:: Document ::

[2/2] Avoid step-over infinite loop in GDBServer

Message ID 20161129120702.9490-2-antoine.tremblay@ericsson.com
State New, archived
Headers

Commit Message

Antoine Tremblay Nov. 29, 2016, 12:07 p.m. UTC
  Before this patch, GDBServer always executed a step-over if it found a
thread that needed one.

This could be a problem in a situation exposed by non-stop-fair-events.exp
where the code and the breakpoint placement is like so:

instruction A : has a single-step breakpoint installed for thread 1 and 2
instruction B : has a single-step breakpoint installed for thread 3
and is a branch to A.

In this particular case:

 - GDBServer stops on instruction A in thread 1.
 - Deletes thread 1 single-step breakpoint.
 - Starts a step-over of thread 1 to step-over the thread 2 breakpoint.
 - GDBServer finishes a step-over and is at instruction B.
 - GDBserver starts a step-over of thread 1 to step-over the thread 3
   breakpoint at instruction B.
 - GDBServer stops on instuction A in thread 1.
 - GDBServer is now in an infinite loop.

This patch avoids this issue by counting the number of times a thread does
a step-over consecutively.  If the thread reaches a threshold, which is
currently 32, GDBServer will not step-over but rather restart all the
threads.

I chose a threshold of 32, so to trigger this there needs to be 32
consecutive instructions with breakpoints installed that one thread needs
to step over. I think this should be rare enought to trigger only in this
case but suggestions on the threshold value are welcome.

If the threshold is hit and the step-over is delayed, when the thread
that needed a step-over runs it will simply hit the breakpoint it needed
to step-over and retry to start a step-over.

This makes it possible for other threads to run and start a step-over
dance of their own or pending events like signals to be handled.

This patch fixes the intermittent FAILs for
gdb.threads/non-stop-fair-events.exp on ARM like discussed here:
https://sourceware.org/ml/gdb-patches/2016-11/msg00132.html

No regressions, tested on ubuntu 14.04 ARMv7.
With gdbserver-native/-m{arm,thumb}

gdb/gdbserver/ChangeLog:

	* linux-low.c (class step_over_limiter): New class.

:::

Problems
- a) From the GDBServer patch message, reproduce the passage between "This could be" and "is at instruction B.", inclusive.
- b) Translate this sentence from the GDBServer patch message into Spanish: "This patch avoids this issue by counting the number of times a thread does a step-over consecutively."

:: Source excerpt ::

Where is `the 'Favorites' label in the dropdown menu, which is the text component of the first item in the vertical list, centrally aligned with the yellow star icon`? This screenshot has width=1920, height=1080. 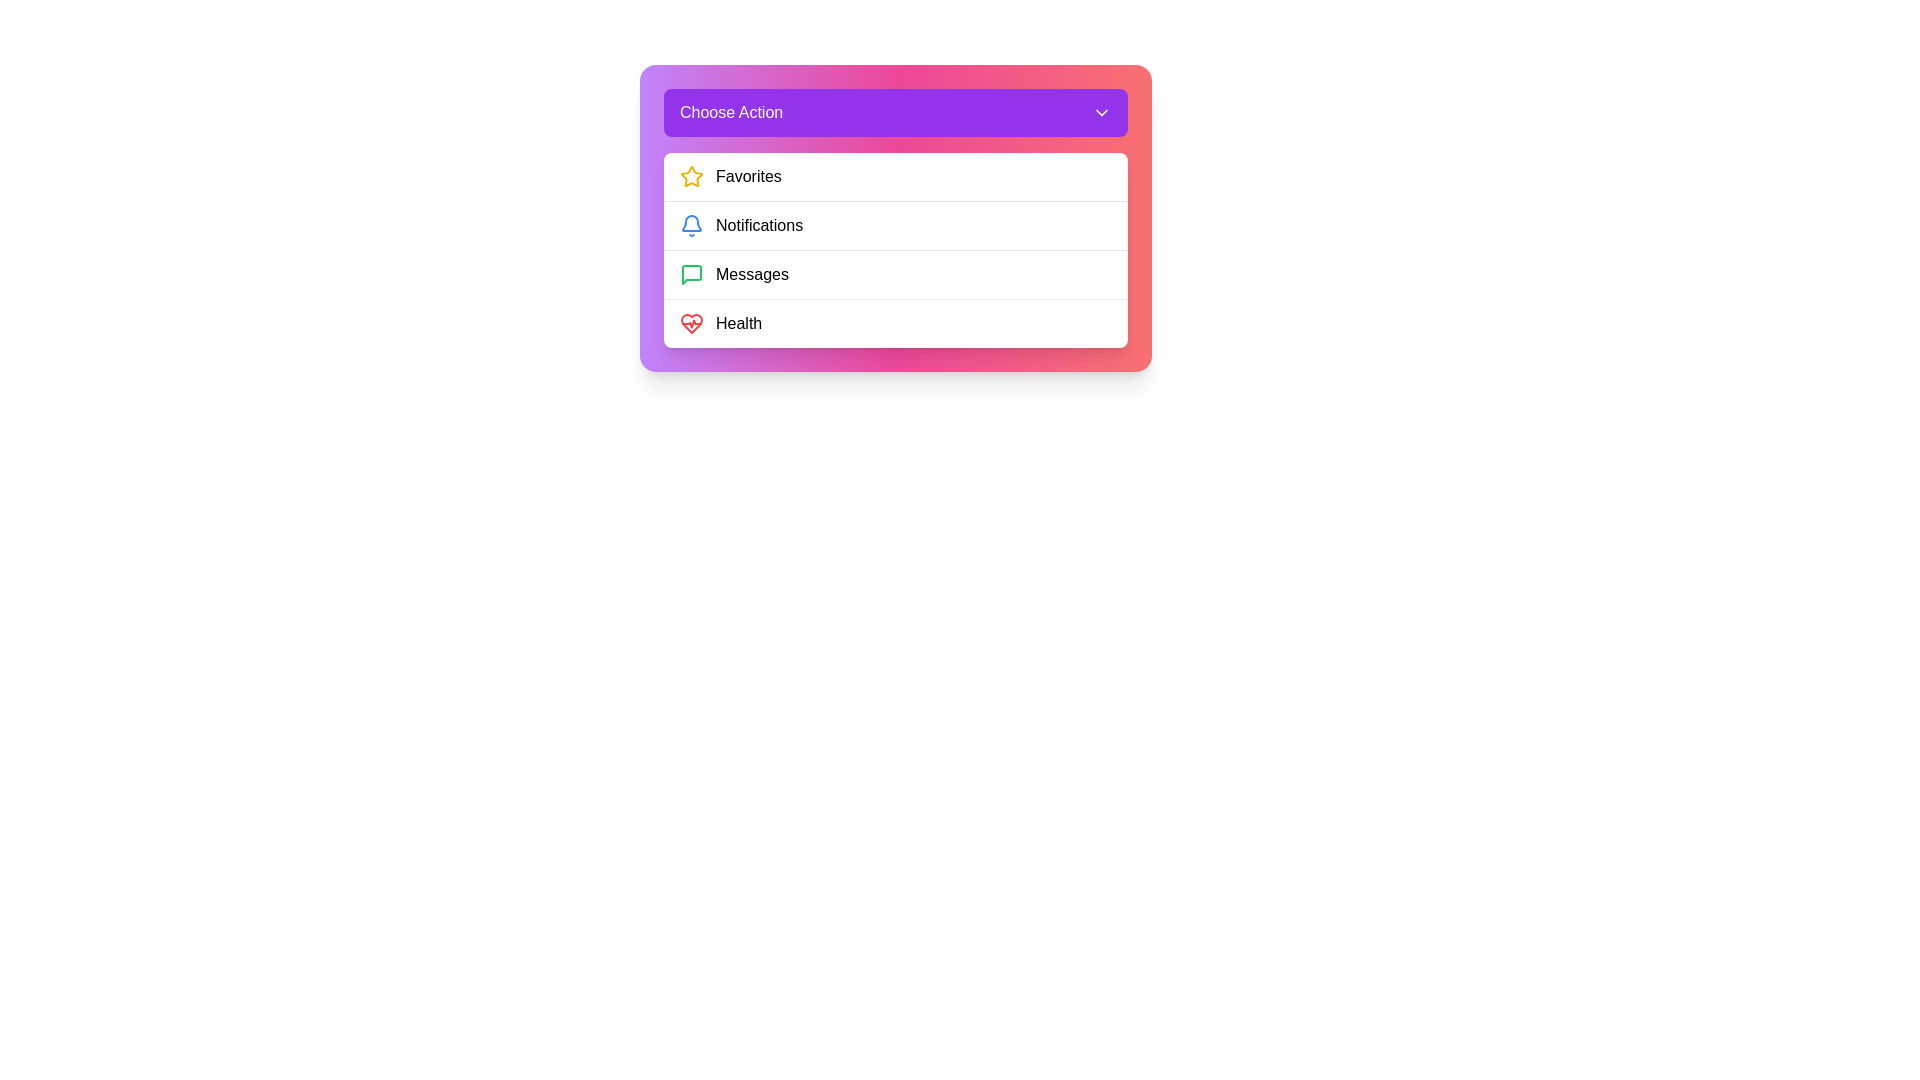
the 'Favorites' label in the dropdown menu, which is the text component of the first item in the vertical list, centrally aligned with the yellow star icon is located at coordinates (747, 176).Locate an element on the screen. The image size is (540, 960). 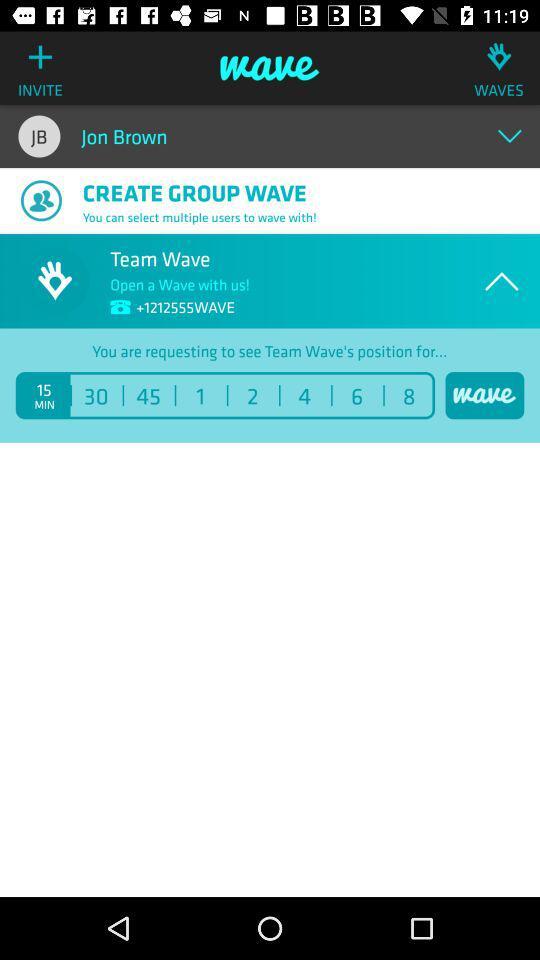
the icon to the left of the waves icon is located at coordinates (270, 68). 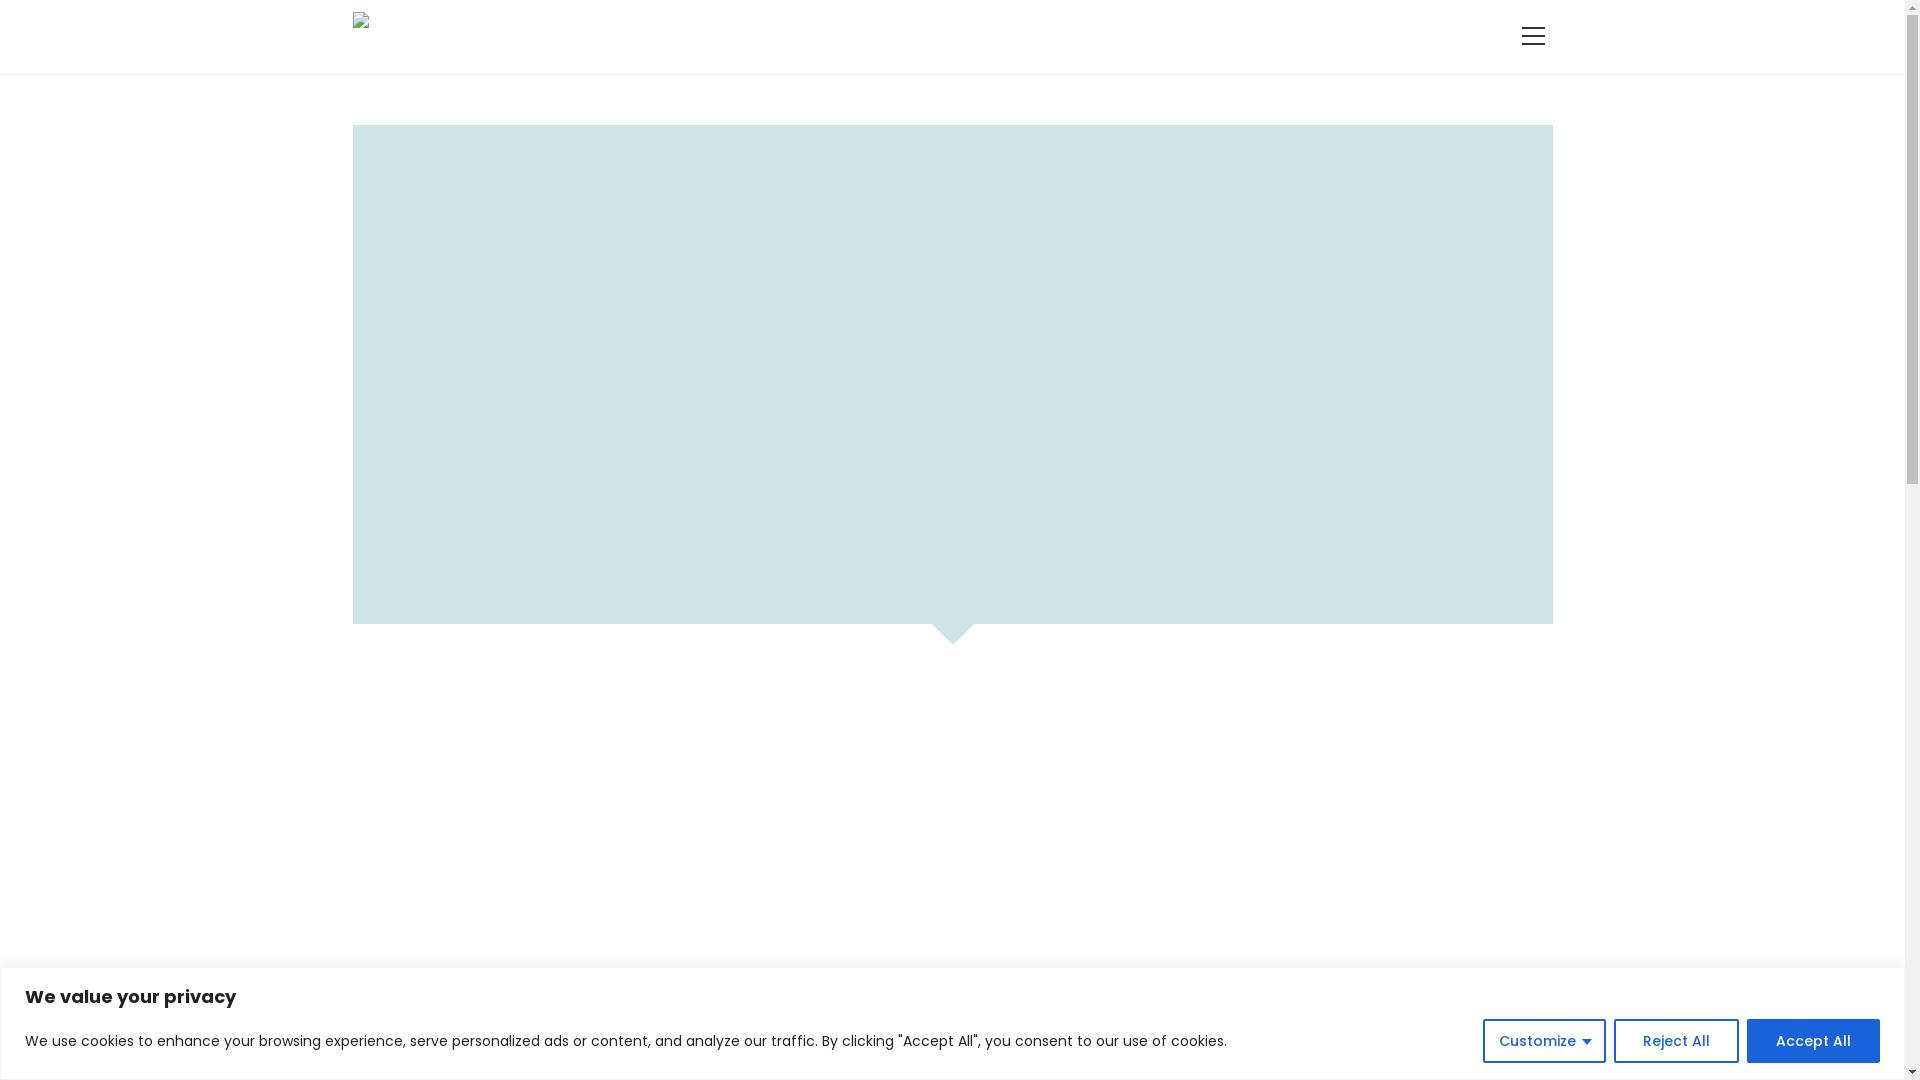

:::

Responses
- a)
This could be a problem in a situation exposed by non-stop-fair-events.exp
where the code and the breakpoint placement is like so:

instruction A : has a single-step breakpoint installed for thread 1 and 2
instruction B : has a single-step breakpoint installed for thread 3
and is a branch to A.

In this particular case:

 - GDBServer stops on instruction A in thread 1.
 - Deletes thread 1 single-step breakpoint.
 - Starts a step-over of thread 1 to step-over the thread 2 breakpoint.
 - GDBServer finishes a step-over and is at instruction B.

- b) Este parche evita este problema contando el número de veces que un hilo realiza un step-over de forma consecutiva.